"And the Winner Is..." -- My movie column in the Feb. 28th American Conservative reviews the Best Picture race. It is available to electronic subscribers. An excerpt:
This year's Oscar nominees for Best Picture comprise one of the weaker slates in memory, yet an enormous audience will no doubt tune in February 27 to watch the Academy Awards.
That the public still cares about the Oscars, or films in general, is curious. Now in its second century, going to the movies is almost as old-fashioned as such one-time rivals for the entertainment dollar as vaudeville and brass band concerts. Yet, although the average American spends over 1,600 hours annually watching television, compared to just 13 hours at the movies, they remain at the top of the pop culture food chain.
Popular music strongly challenged cinema for supremacy in the Sixties and Seventies, but has since splintered into micro-styles. In contrast, movies have gotten so expensive that only a few are released each week, allowing the studios' expert marketers to concentrate (albeit briefly) the national attention.
Despite television's pervasiveness, it lacks the prestige of film because, to be frank, as an advertiser-supported medium, TV aims primarily at women. A back-of-an-envelope calculation suggests that American men transfer about one trillion dollars annually to women to spend, so television networks (subscriber-supported HBO, the most prestigious network, excepted) pursue female viewers.
In contrast, males buy the majority of movie tickets, so films cater to them. And, as feminists have been known to complain, in our society (as in all societies), renown accrues mostly to things guys like. Men just care more than women do about constructing vast hierarchies of fame, such as the Oscars.
Although female studio bosses are common today, the Academy Awards are still extraordinarily male-dominated.

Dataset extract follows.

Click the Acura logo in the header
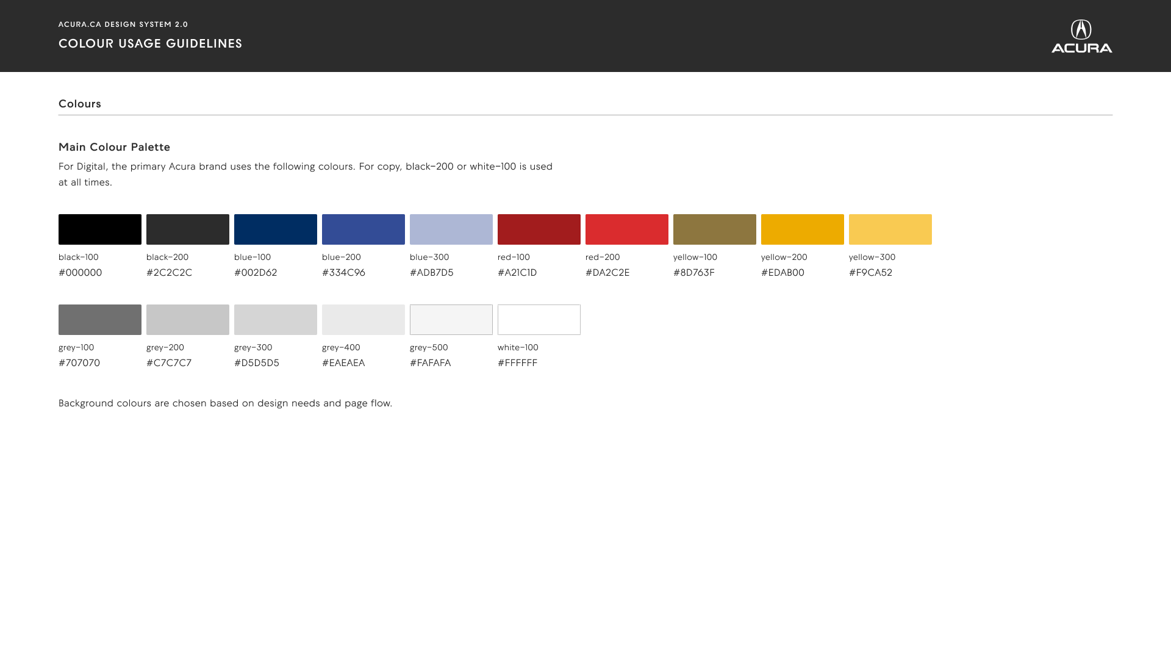Image resolution: width=1171 pixels, height=659 pixels. click(x=1081, y=36)
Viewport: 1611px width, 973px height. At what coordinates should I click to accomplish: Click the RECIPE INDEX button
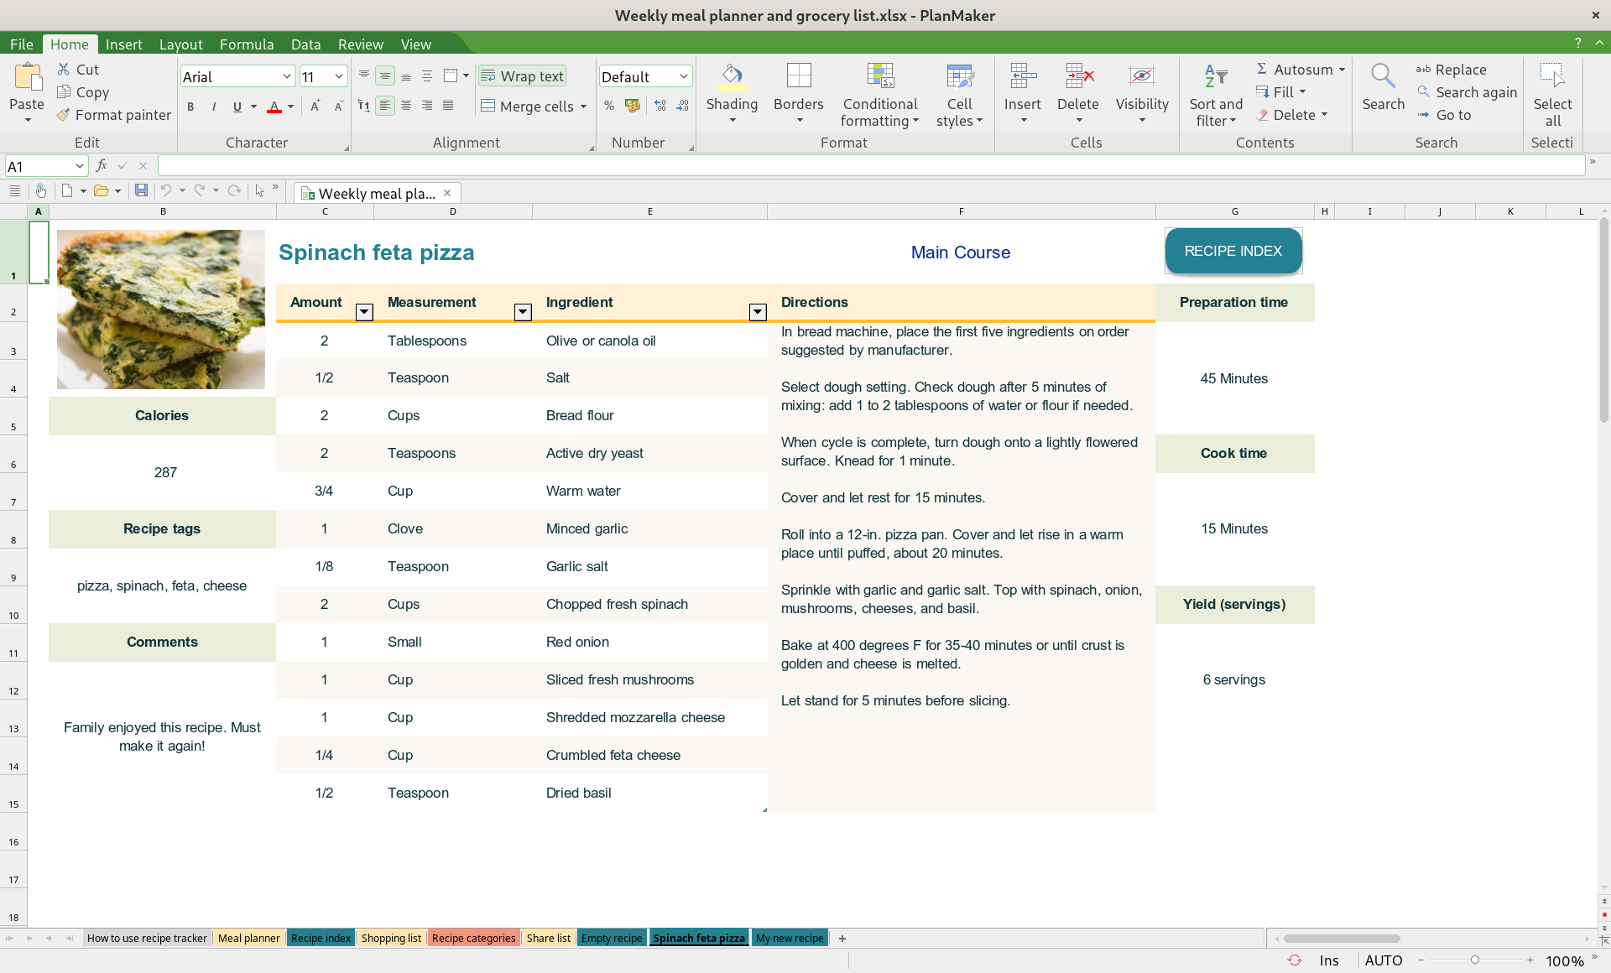pyautogui.click(x=1233, y=251)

For example, women have picked up only three of the approximately 385 nominations for Best Director, and (alert Nancy Hopkins!) none at all for Best Cinematographer.
Female screenwriters have become scarcer over time. Frances Marion was the highest paid writer in Hollywood's first two decades, but among the 86 individuals with three or more screenwriting nominations, only eight are women, and just three are from the liberated post-1970 era.